[THINGS TO DO]
- a) Retype the passage of the case summary starting at "Adams, J. &" and ending at "settled with Szeles.".
- b) According to the case summary, which company issued the policy insuring the Adamses' home?

[EXTRACTED TEXT]
Adams, J. & S. v. Erie Insurance Co.
238 A.3d 428
Pa. Super. Ct.2020Background
- In June 2010 the Adamses' house suffered water damage; their home was insured under a policy issued by Erie Insurance Exchange (the Policy).
- Appellants sued initially (Action I) in July 2011 against Erie Insurance Company and contractor Szeles for breach of contract and bad faith; Appellants later settled with Szeles.
- Plaintiffs learned the insurer was Erie Insurance Exchange and filed a separate suit (Action II) against Erie Insurance Exchange asserting the same claims.
- The trial court consolidated Actions I and II for discovery and trial, held a non-jury bench trial, and issued a January 4, 2018 memorandum and order that referred to “Erie” (defined in the memorandum as Erie Insurance Exchange) and found in favor of that defendant.

[RECORDS SHOWN]

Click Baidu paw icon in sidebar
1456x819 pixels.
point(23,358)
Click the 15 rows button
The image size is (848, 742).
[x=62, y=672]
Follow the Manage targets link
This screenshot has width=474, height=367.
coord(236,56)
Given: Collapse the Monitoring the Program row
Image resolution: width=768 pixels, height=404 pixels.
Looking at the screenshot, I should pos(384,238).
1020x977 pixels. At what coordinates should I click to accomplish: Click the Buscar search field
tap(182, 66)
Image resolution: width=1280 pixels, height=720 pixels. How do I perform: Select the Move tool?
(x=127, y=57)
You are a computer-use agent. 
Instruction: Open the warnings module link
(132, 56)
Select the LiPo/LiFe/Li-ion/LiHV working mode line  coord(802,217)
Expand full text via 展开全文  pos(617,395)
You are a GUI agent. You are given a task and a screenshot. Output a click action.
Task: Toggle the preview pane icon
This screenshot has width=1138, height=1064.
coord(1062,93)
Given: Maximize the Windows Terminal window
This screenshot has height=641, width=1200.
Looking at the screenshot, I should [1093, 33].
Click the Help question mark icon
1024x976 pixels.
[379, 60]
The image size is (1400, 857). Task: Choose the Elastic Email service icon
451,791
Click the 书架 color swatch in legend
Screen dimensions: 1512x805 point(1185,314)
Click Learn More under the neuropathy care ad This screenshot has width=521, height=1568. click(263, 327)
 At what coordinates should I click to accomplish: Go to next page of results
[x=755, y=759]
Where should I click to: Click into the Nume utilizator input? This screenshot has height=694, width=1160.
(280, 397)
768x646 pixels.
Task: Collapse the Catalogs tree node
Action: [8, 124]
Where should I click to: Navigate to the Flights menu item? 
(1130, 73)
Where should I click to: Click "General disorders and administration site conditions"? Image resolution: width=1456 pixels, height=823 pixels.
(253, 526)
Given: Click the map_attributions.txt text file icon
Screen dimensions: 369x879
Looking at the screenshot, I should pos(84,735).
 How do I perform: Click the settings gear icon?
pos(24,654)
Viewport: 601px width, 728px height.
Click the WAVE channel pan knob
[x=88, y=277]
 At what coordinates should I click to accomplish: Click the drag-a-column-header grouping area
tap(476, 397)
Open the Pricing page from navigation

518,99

[TASK SOLUTIONS]
- a)
Adams, J. & S. v. Erie Insurance Co.
238 A.3d 428
Pa. Super. Ct.2020Background
- In June 2010 the Adamses' house suffered water damage; their home was insured under a policy issued by Erie Insurance Exchange (the Policy).
- Appellants sued initially (Action I) in July 2011 against Erie Insurance Company and contractor Szeles for breach of contract and bad faith; Appellants later settled with Szeles.

- b) Erie Insurance Exchange